# How to Interpret Lomb Scargle periodogram

lomb scargle periodogram:

import numpy as np
import pandas as pd
from matplotlib import pyplot as plt
from scipy import signal
from astropy.time import Time
from astropy.timeseries import LombScargle

date    sales
0  2011-01-29  32631.0
1  2011-01-30  31749.0
2  2011-01-31  23783.0
3  2011-02-01  25412.0
4  2011-02-02  19146.0

"""Converting dates to MJD """
tmp_str = m5_data.iloc[:,0].astype(pd.StringDtype())
t_date = np.array(tmp_str.values,dtype = 'str')
t_date = Time(t_date, format='isot', scale='utc')
t_date.format = 'mjd'

y = m5_data.iloc[:,1]
m5_ls = LombScargle(t_date, y)
m5_frequency, m5_power = m5_ls.autopower()
plt.plot(m5_frequency,m5_power)
plt.show()

1. What does the x axis represent? Is it frequencies in days or is it frequencies in 1/day?
2. So the spike at 2 does that mean there is a period of every two days or does it mean there is a period 1/2 days, which is a fractional day and I do not understand how I could get fractional days when I only have 1 observation per day.

The overall goal is to find if the data is periodic. Given this data is sales of a product from a store I would expect that if the data is periodic that the periods would be 7days(weekly), 30days(monthly), 182days(semi annually)

So the spike at 2 does not make sense to me.

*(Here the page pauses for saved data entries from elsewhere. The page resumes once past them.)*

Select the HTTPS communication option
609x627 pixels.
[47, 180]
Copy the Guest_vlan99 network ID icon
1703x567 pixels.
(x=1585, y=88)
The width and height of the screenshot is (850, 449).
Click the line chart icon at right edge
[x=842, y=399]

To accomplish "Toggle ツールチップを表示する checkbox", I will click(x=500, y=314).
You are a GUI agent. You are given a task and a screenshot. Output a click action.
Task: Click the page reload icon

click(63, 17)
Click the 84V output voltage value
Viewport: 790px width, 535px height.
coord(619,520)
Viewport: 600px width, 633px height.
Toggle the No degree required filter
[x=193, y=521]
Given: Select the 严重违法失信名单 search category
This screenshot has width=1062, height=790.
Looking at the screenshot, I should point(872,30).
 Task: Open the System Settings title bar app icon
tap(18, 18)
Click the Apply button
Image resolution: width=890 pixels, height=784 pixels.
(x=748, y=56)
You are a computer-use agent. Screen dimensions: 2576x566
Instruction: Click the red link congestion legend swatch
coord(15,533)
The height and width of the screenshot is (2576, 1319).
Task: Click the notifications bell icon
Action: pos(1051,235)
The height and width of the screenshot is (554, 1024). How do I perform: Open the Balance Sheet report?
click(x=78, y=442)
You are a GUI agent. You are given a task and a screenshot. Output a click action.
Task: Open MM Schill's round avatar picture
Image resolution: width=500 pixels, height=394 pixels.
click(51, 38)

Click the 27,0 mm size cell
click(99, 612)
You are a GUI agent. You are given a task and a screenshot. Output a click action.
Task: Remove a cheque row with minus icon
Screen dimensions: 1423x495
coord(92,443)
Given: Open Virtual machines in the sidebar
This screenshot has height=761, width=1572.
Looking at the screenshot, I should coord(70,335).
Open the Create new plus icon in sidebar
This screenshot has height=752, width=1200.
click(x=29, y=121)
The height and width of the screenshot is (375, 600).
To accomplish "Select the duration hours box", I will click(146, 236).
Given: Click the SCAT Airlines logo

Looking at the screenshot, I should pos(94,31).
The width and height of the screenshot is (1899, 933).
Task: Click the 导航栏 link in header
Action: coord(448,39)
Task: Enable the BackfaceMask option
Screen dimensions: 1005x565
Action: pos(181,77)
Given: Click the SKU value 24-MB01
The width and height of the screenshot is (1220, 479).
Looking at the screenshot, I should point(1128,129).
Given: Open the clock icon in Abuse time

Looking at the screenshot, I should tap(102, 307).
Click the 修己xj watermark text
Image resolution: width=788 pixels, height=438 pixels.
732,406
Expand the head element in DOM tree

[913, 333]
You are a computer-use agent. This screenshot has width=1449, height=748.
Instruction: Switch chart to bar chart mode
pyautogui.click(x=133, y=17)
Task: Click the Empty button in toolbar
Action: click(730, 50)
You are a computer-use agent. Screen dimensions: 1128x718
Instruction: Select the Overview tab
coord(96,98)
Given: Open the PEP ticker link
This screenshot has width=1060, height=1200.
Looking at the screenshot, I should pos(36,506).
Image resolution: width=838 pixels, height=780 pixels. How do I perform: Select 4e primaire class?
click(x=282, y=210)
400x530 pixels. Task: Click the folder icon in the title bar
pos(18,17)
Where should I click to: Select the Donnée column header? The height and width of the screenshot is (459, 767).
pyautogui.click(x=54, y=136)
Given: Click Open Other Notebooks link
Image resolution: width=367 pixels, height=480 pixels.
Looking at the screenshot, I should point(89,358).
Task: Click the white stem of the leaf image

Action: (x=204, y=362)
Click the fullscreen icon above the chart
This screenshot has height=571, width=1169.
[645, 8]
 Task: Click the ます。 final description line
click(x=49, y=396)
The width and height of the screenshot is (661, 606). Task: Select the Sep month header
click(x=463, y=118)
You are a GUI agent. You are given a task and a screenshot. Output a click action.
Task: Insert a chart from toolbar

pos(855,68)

• Maybe programming Stack Exchange? Feb 2 at 20:52
• @User123 the question is about an astronomical technique and is just fine here. Astronomers use computer programs as often as they use telescopes to learn about the universe.
– uhoh
Feb 3 at 0:00
• How can a frequency be measured in days? Feb 3 at 0:53
• @ProfRob The data is daily samples i.e. one sample/observation a day. I guess the frequency is not days, but the period would be days which is 1/frequency, is that correct? It is the period that I am looking for. Looking here and here and here it seems like they talk about days/hour only when they convert from frequency to period which is 1/freq or 24/freq(if sampled in minutes) Feb 3 at 11:49
• Please don't edit this question all willy nilly, the data.head() is very important for people to get an idea of the exact type of data being used. Feb 3 at 14:46

In your case, the x-axis looks linear, and the the code you present appears to be using something labelled as a frequency on the x-axis. Therefore I would assume (though I would read the documentation for the functions you are using) that the x-axis is frequency. The units will be based on whatever units are in your input. i.e. It is just the inverse of whatever you are giving it for the times - in this case, $$d^{-1}$$.
If your sampling rate is once per day, then you are getting no reliable information at all about frequencies $$>1$$ d$$^{-1}$$. The stuff you should be concentrating on lies between $$0\leq f < 1$$ d$$^{-1}$$. Even in this range you won't have good fidelity on signals with $$0.5 d$$^{-1}$$ because they are undersampled. You can also expect to get aliasing signals in the range $$0\leq f <1$$ that are caused by true signals (including those with higher frequencies) aliasing with the 1 d$$^{-1}$$ frequency of your sampling.
It looks to me, by eye, like you might have a genuine signal at $$1/7$$ d$$^{-1}$$, corresponding to a weekly variation. There may be a weaker signal at much lower frequencies that might correspond to a monthly signal. The 2 signals either side of 1 day look like aliases of the weekly signal with the sampling frequency.